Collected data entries

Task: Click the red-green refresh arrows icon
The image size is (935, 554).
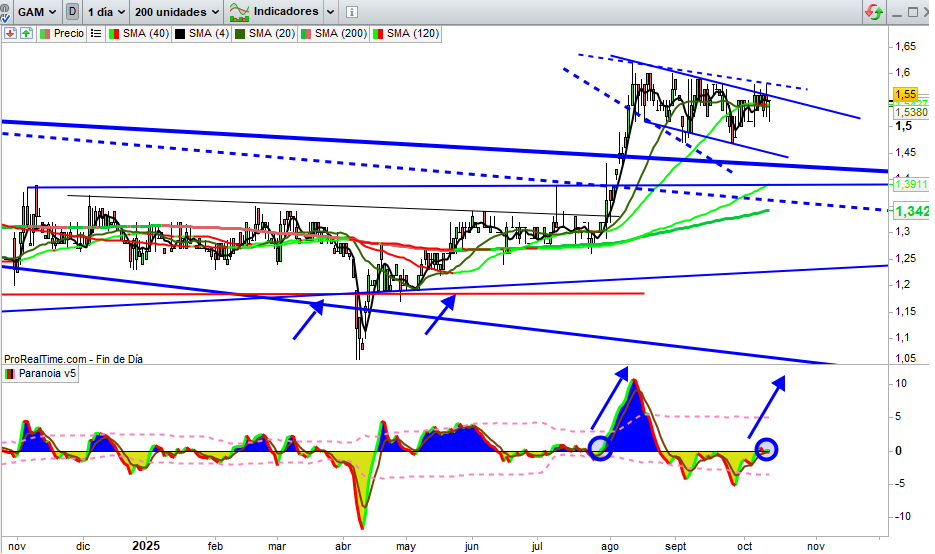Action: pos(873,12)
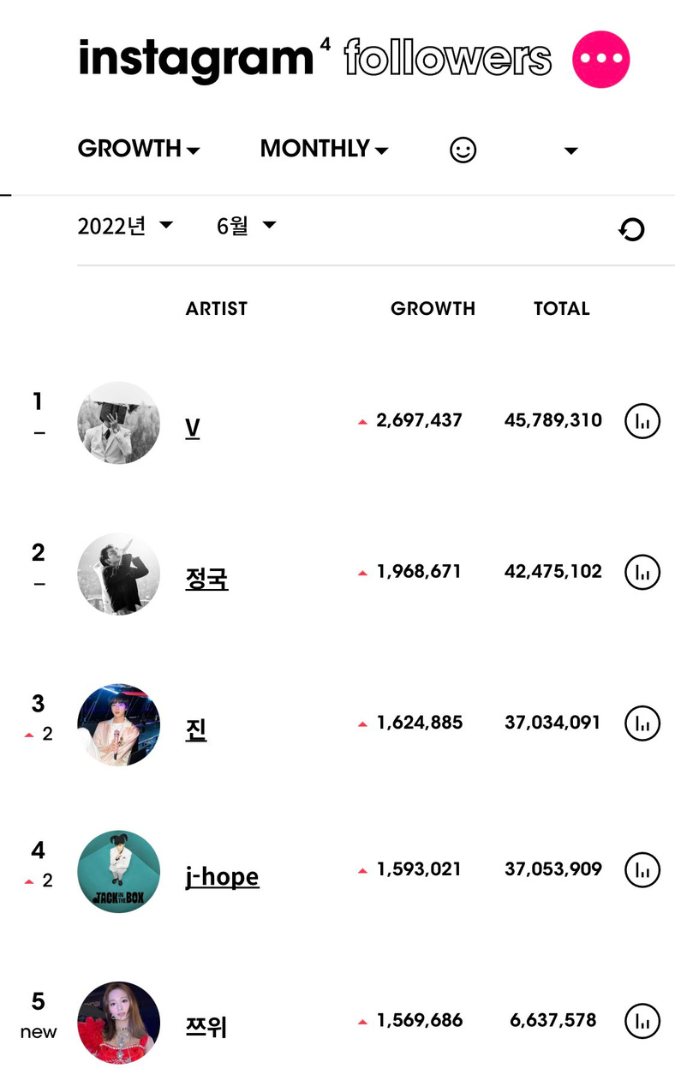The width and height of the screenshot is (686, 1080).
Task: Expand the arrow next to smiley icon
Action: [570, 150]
--
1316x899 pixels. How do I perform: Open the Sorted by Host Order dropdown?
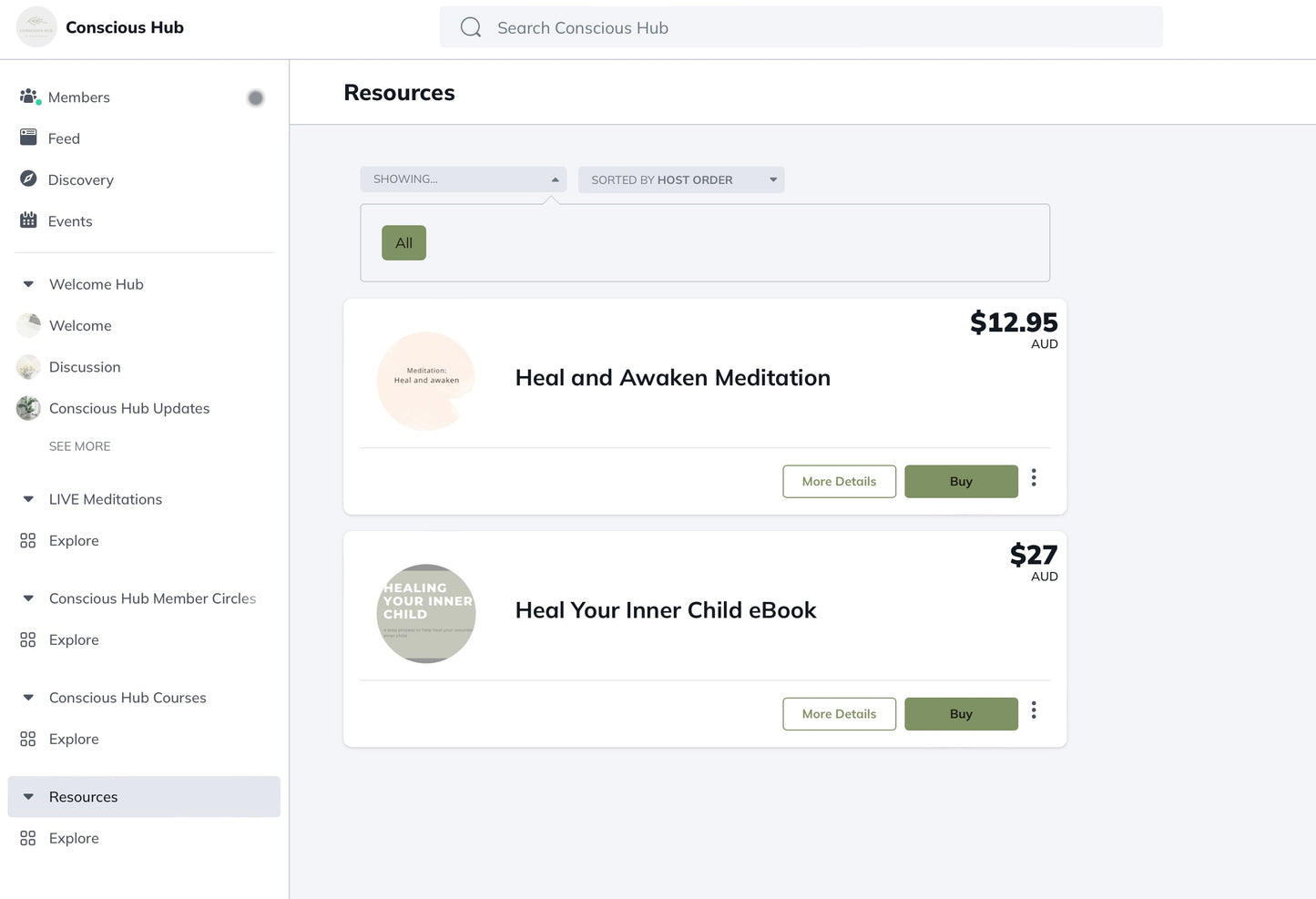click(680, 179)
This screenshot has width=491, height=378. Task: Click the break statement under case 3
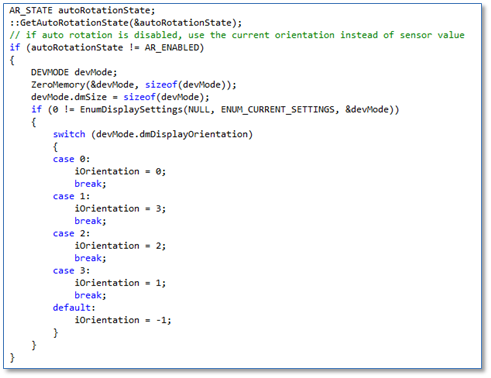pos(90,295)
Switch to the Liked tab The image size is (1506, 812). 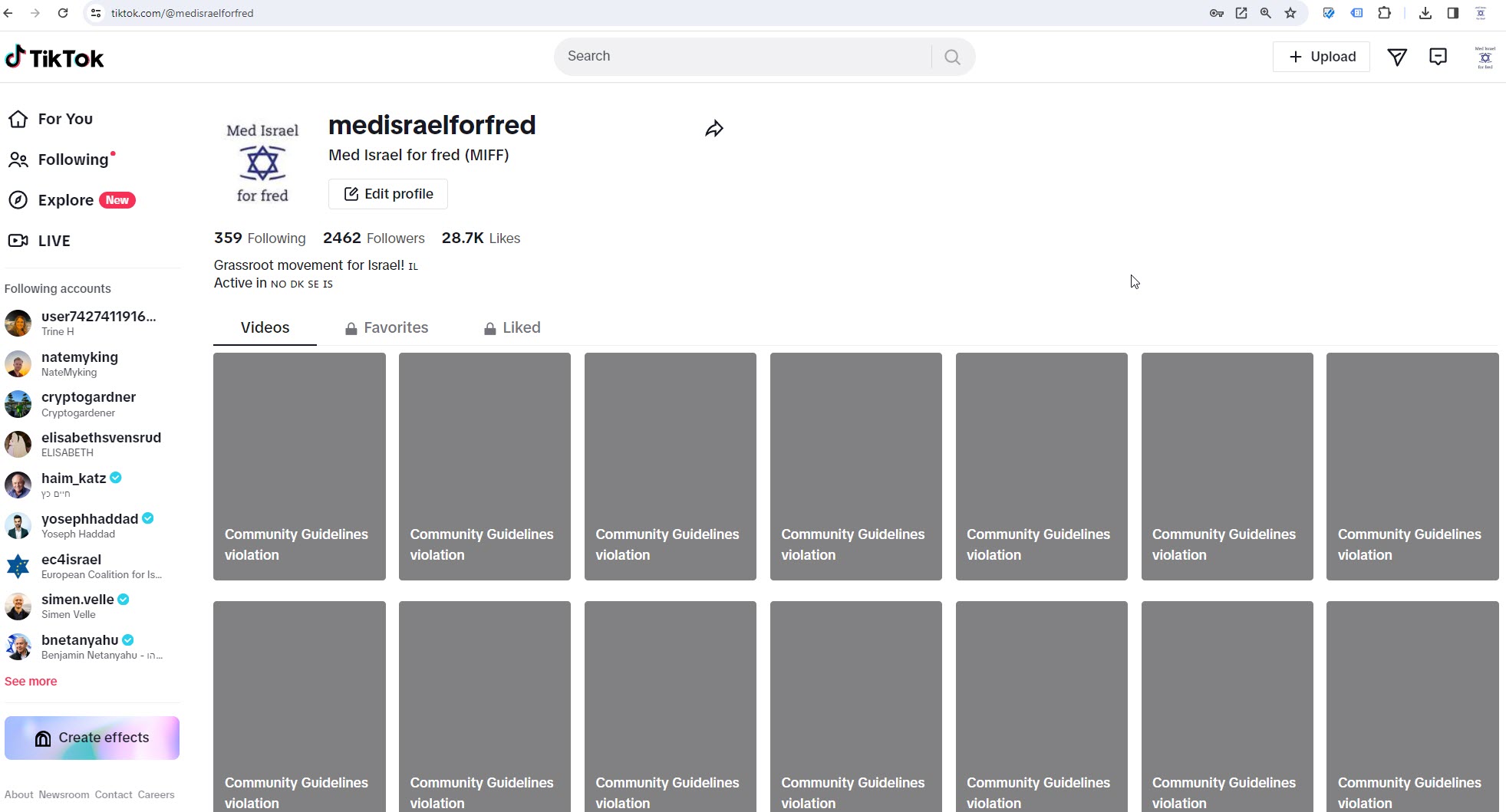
* * *
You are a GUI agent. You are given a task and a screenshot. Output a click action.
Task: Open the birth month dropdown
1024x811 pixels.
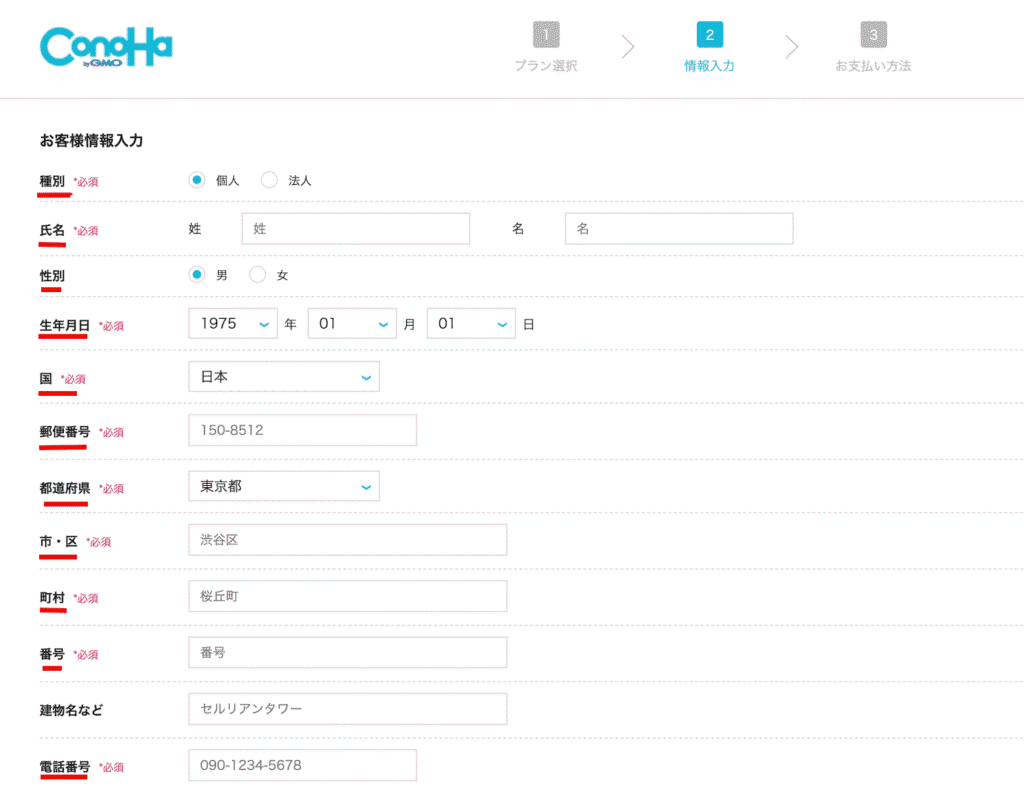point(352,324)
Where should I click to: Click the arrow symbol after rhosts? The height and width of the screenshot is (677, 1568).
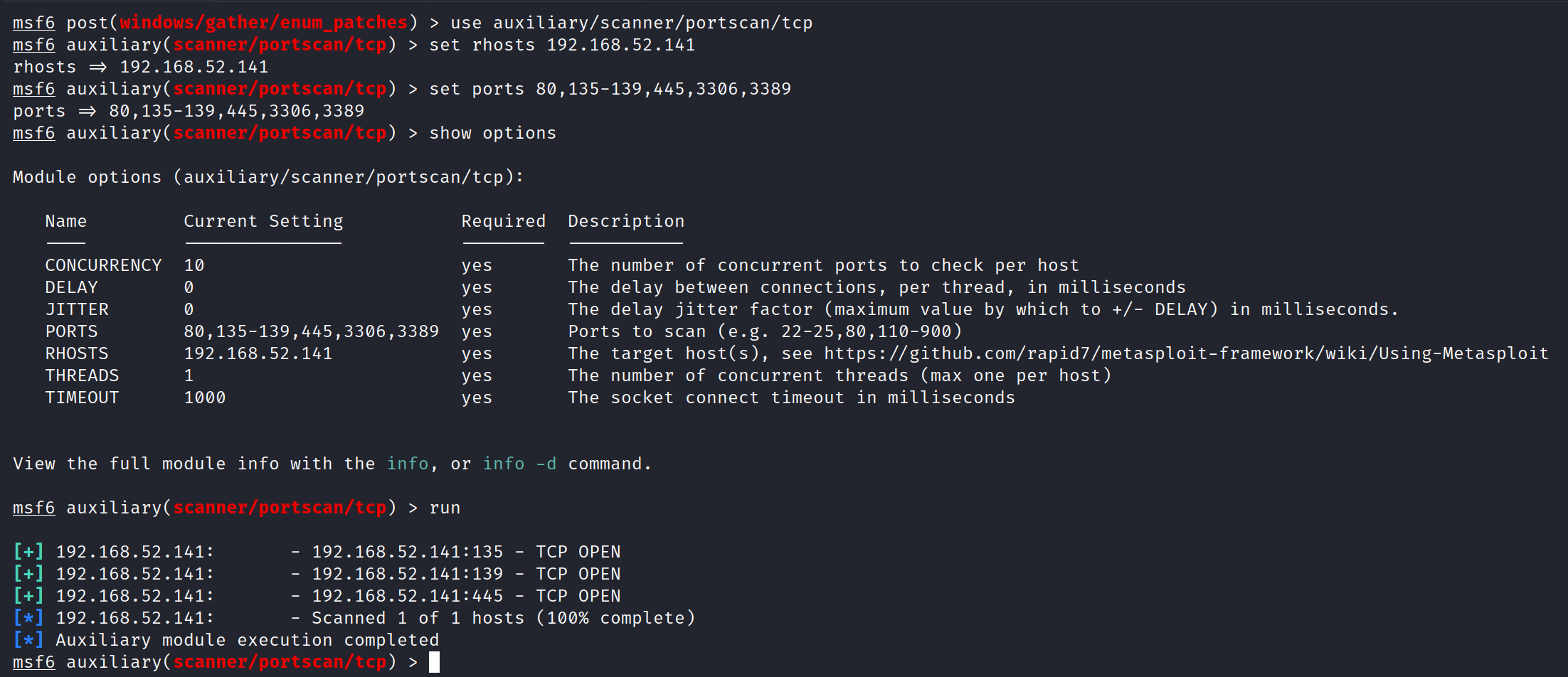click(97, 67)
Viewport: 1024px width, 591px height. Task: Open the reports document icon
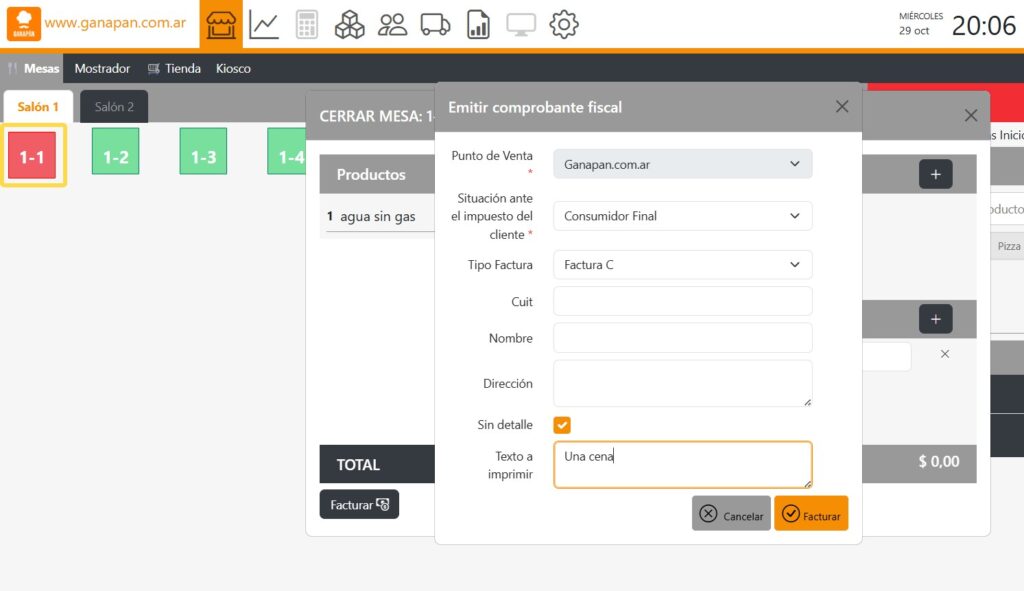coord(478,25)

▶ _WHAT NEEDS TO BE DONE_
Would you output the lines above from the line holding "This screenshot has" up to and including the line holding "Switch to the", exactly and only those, with no pictures?

▶ _REPLY_
This screenshot has width=491, height=378. Task: Click the break statement under case 3
pos(90,295)
Switch to the Liked tab The image size is (1506, 812). 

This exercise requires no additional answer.